Infokom DPP PPNI - Upaya terus dilakukan oleh 5 Organisasi Profesi (OP) Kesehatan sebagai warga negara Indonesia terhadap uji formil UU Kesehatan No. 17 Tahun 2023 termasuk pembentukan UU tersebut, yang bertujuan untuk melindungi masyarakat atau keselamatan pasien.
Persatuan Perawat Nasional Indonesia (PPNI) mendampingi Ikatan Dokter Indonesia (IDI), Persatuan Dokter Gigi Indonesia (PDGI), Ikatan Bidan Indonesia (IBI) dan Ikatan Apoteker Indonesia (IAI) menggugat UU Kesehatan tersebut yang dinilai cacat secara moril.
PPNI diwakili Ahmad Efendi Kasim selaku Tim Badan Bantuan Hukum (BBH) PPNI sekaligus Anggota Departemen Hukum dan Perundang-undangan DPP PPNI bersama perwakilan 4 OP lainnya mendatangi Gedung Mahkamah Konstitusi (MK) di Jakarta.
Kelima OP Kesehatan mengajukan Judicial Review ke MK untuk dilakukan permohonan uji formil UU Kesehatan yang baru disahkan tersebut. Berdasarkan penilaian dari kelima OP bahwa sejak dibentuknya UU Kesehatan No 17 Tahun 2023, tidak adanya keterlibatan dan partisipasi publik yang substansial.
“Ada beberapa yang menjadi alasan permohonan, yang pertama adalah prosesnya ini tidak melibatkan ketentuan sebagaimana pasal 22D ayat 2 UUD 1945,” ungkap Joni Tanamas, SH seperti dilansir detikhealth di Mahkamah Konstitusi, Jakarta, Selasa (19/9/2023).

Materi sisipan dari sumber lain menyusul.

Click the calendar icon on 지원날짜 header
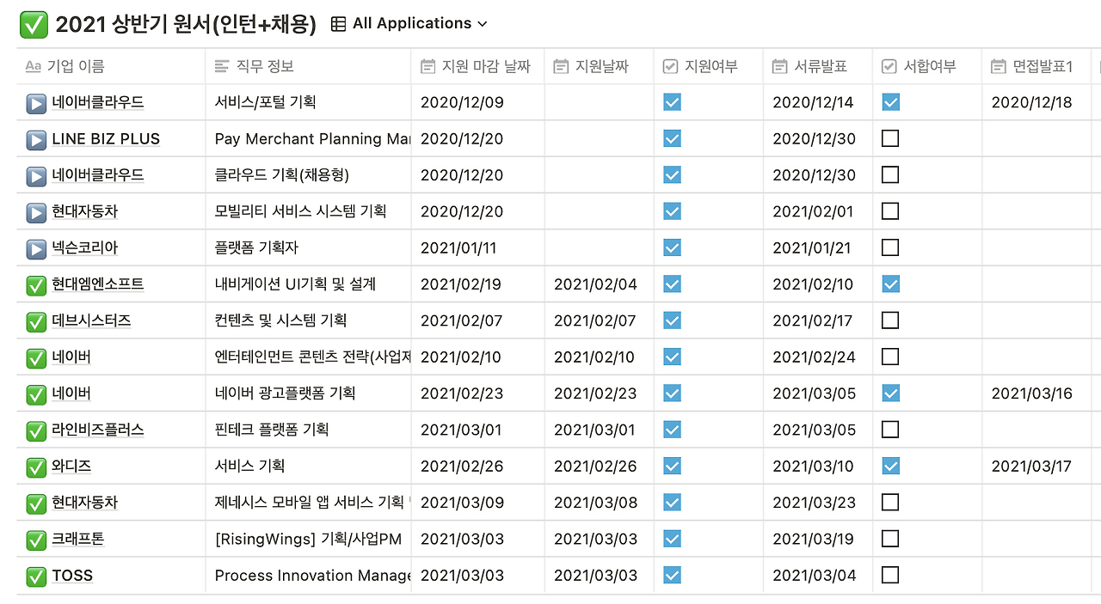Screen dimensions: 1101x604 [x=561, y=65]
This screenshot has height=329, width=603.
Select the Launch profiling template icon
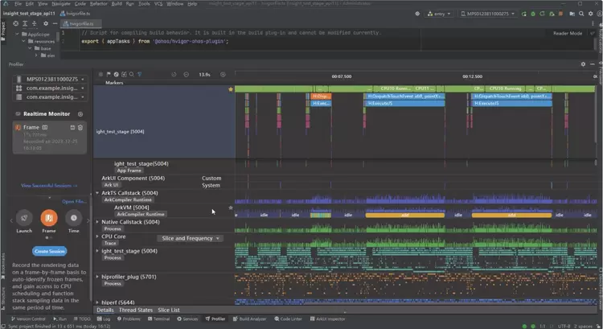point(24,217)
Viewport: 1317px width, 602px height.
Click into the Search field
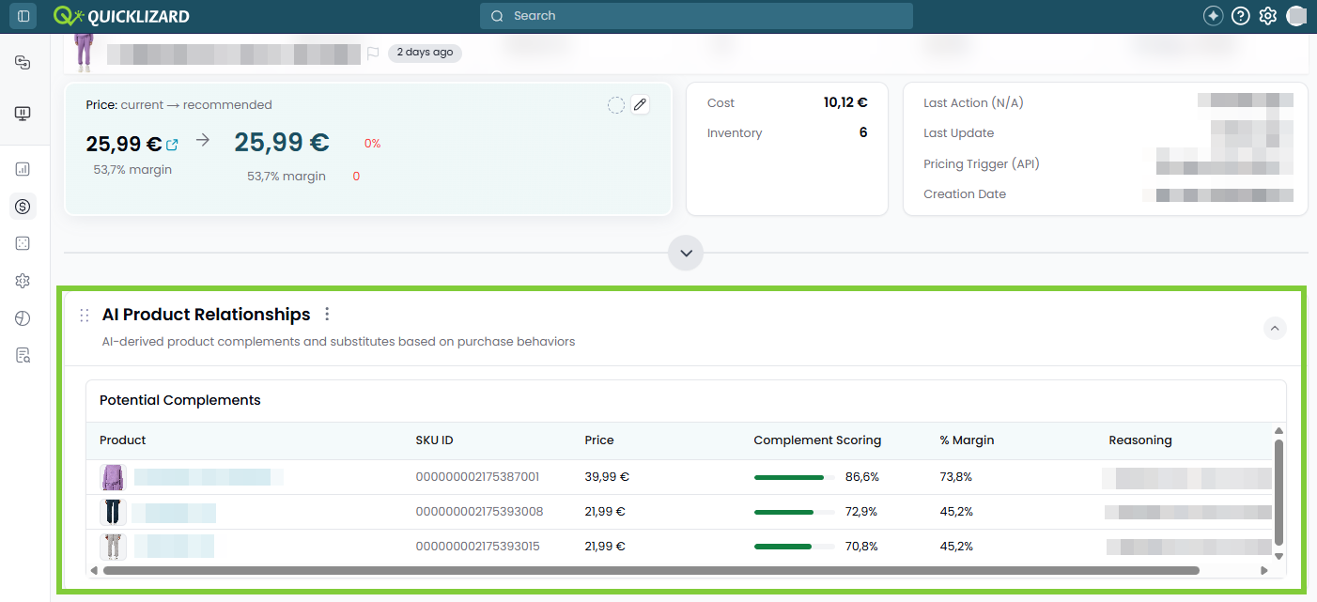[696, 16]
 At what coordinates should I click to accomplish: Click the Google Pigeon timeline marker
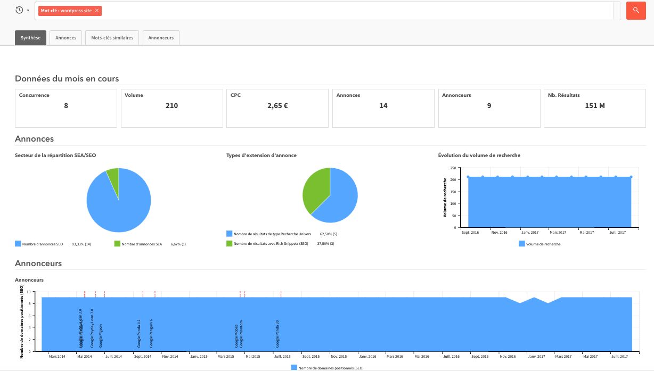point(100,336)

“Meaningful participation yang tidak terpenuhi, meaningful participation ini bukan hanya kata-kata melainkan putusan tentang partisipasi keterlibatan bermakna, masyarakat berdampak, dan yang berkepentingan,” lanjutnya.

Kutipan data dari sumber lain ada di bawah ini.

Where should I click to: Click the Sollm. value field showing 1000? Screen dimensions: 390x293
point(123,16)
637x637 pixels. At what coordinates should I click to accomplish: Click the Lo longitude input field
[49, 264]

Joni Tanamas menerangkan hal ini, bahwa IDI dan Organisasi Profesi lain bukan hanya berkepentingan melainkan sebagai aktor dibalik tugas pemenuhan pelayanan kesehatan. Oleh karena itu memiliki hak untuk dipertimbangkan, didengarkan, dan diberikan alasan jika usulan partipasi tidak diterima.

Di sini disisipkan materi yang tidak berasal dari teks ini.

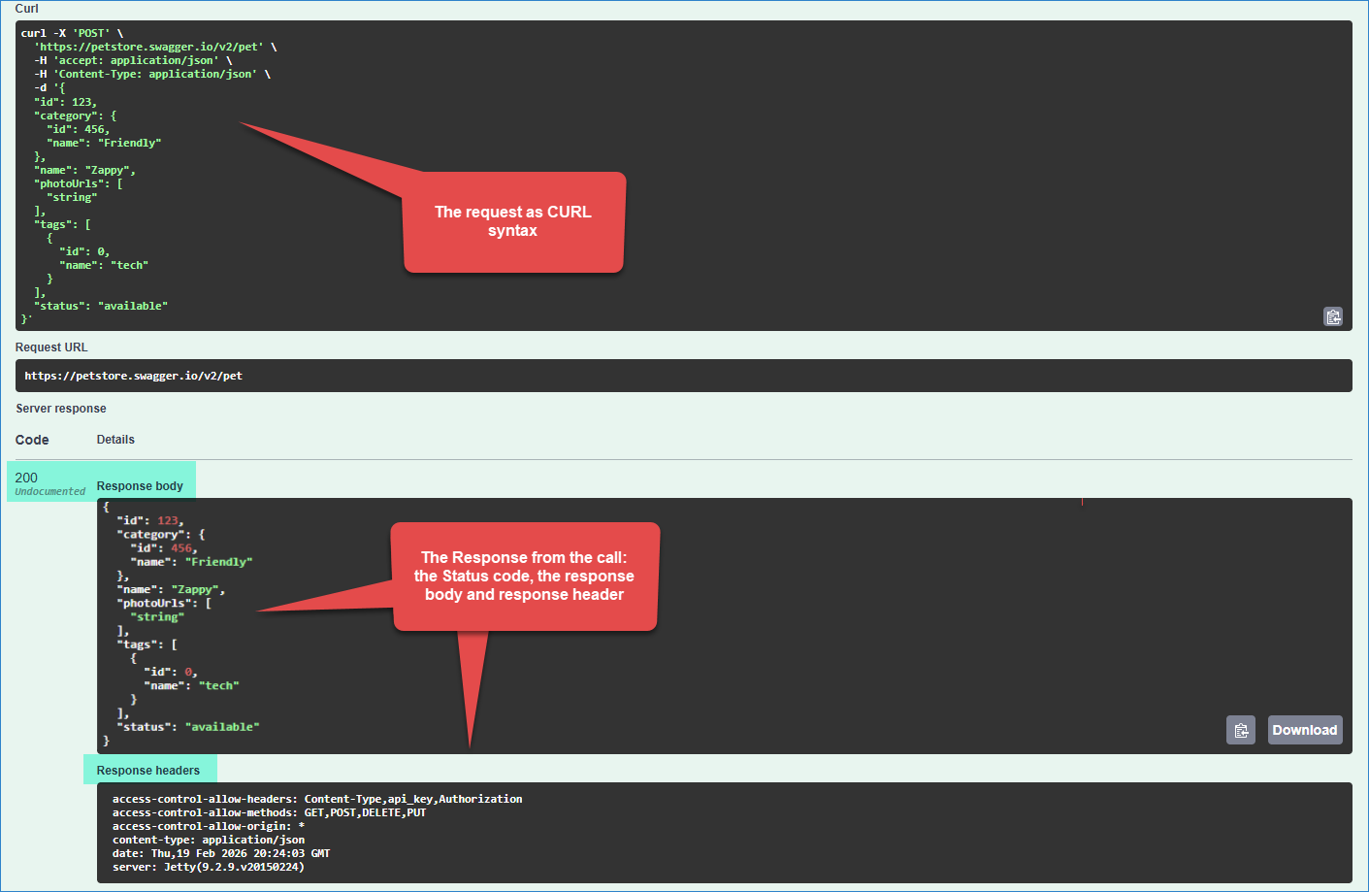Click the 200 status code
1369x892 pixels.
pyautogui.click(x=26, y=478)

Adapun alasan lain dibalik penilaian cacat formil dikatakannya termasuk muncul sebuah penghambatan dalam proses UU Kesehatan, dimana mewajibkan Aparatur Sipil Negara (ASN) tidak ikut keterlibatan dalam pembahasan.
“Adanya langkah sungsang pembentukan UU yang belum disahkan tetap proses pembentukan penurunan UU sudah diindikasikan dimulai, dengan fakta fakta yang tadi kita utarakan,” pungkasnya.
Sementara itu, dr. Mahesa selaku Jubir Sekretariat 5 OP menegaskan sikap Judicial Review yang ditempuh ini, bukan sebagai bentuk perlawanan kepada pemerintah. Namun dirinya mengklaim, bahwa ini adalah salah satu jalan bagi para OP untuk memastikan haknya dilindungi konstitusi.
“Kami berharap Mahkamah Konstitusi akan memutuskan seadil-adilnya permohonan uji formil karena sudah secara nyata cacat formil perundang-undangan,” imbuhnya. (IR)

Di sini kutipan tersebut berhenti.